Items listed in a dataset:
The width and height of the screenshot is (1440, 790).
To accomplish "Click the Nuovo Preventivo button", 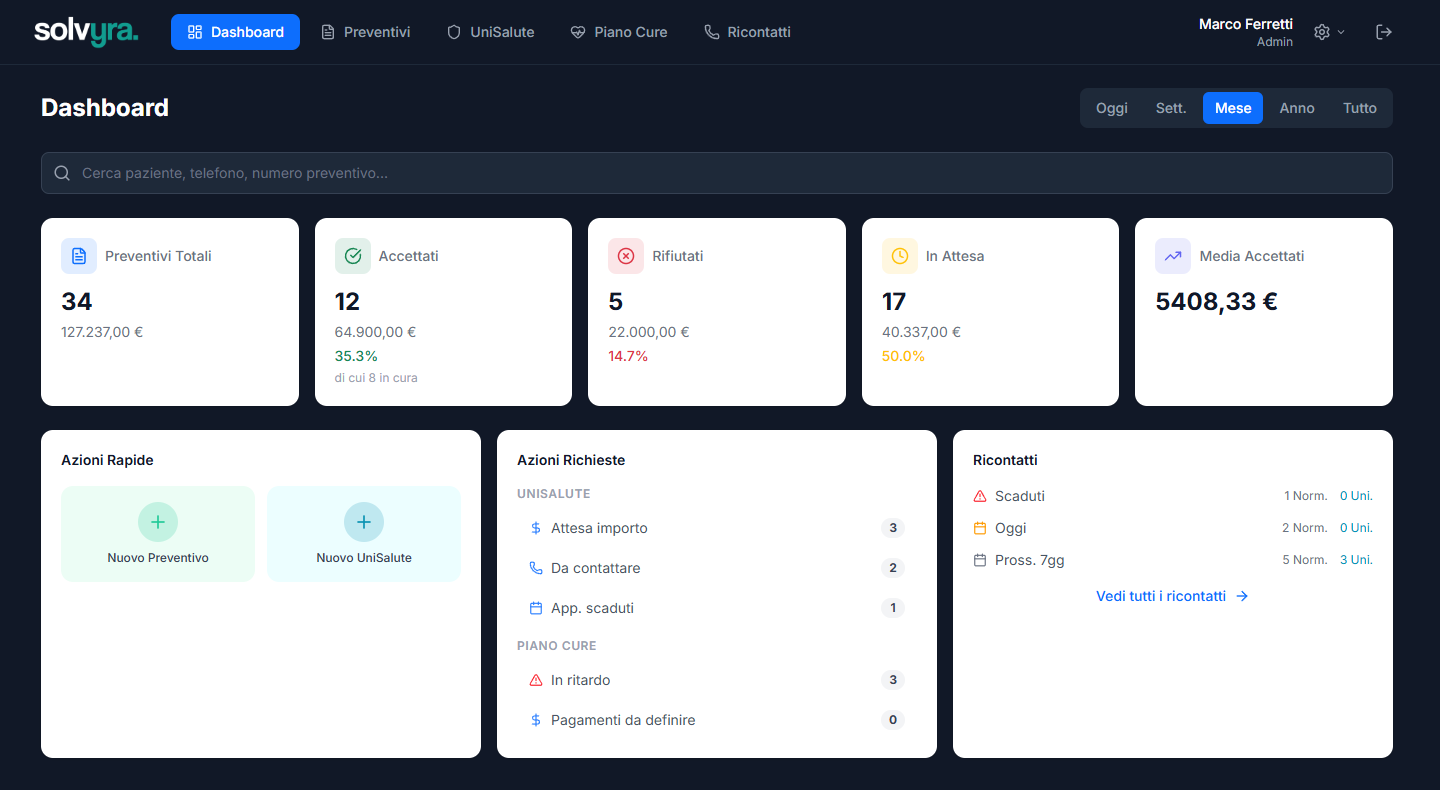I will click(x=157, y=533).
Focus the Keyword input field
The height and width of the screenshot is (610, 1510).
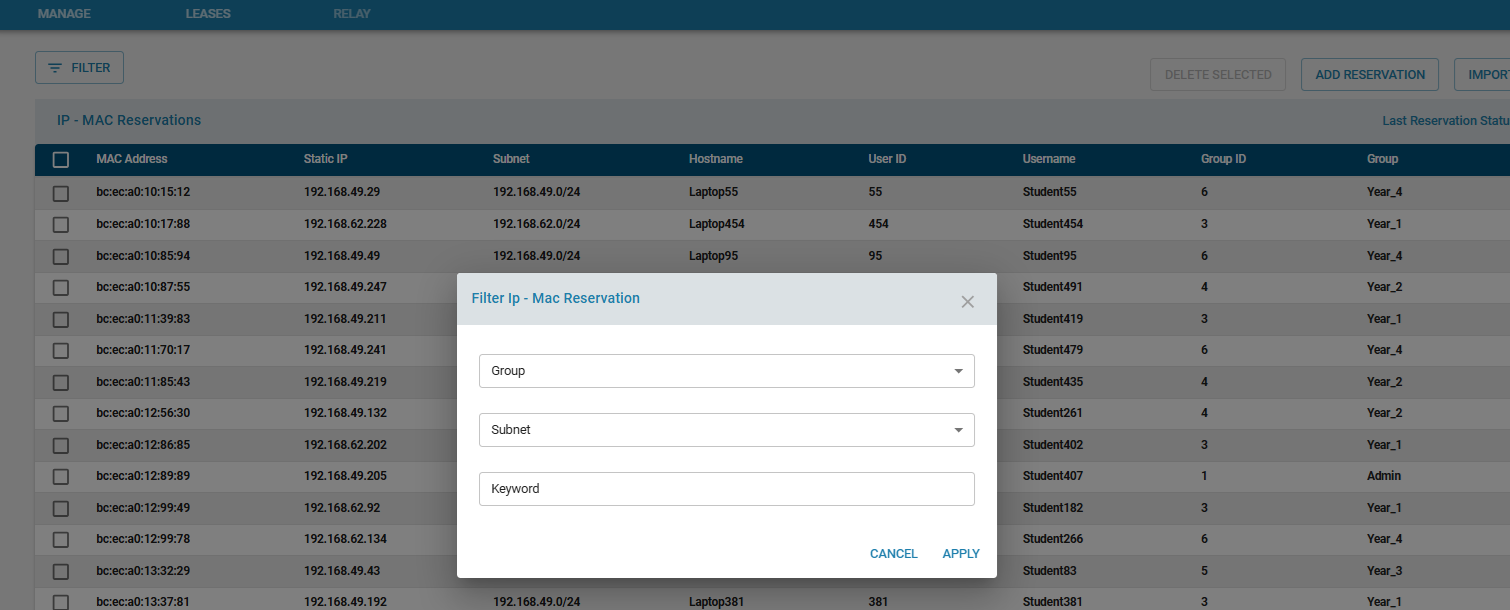coord(727,489)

* [The task]: Reproduce exactly the lines from the one containing "Focus the Keyword input field" through the last line of the records, both included, leaving out every picture.

* [Answer to this task]:
Focus the Keyword input field
The height and width of the screenshot is (610, 1510).
coord(727,489)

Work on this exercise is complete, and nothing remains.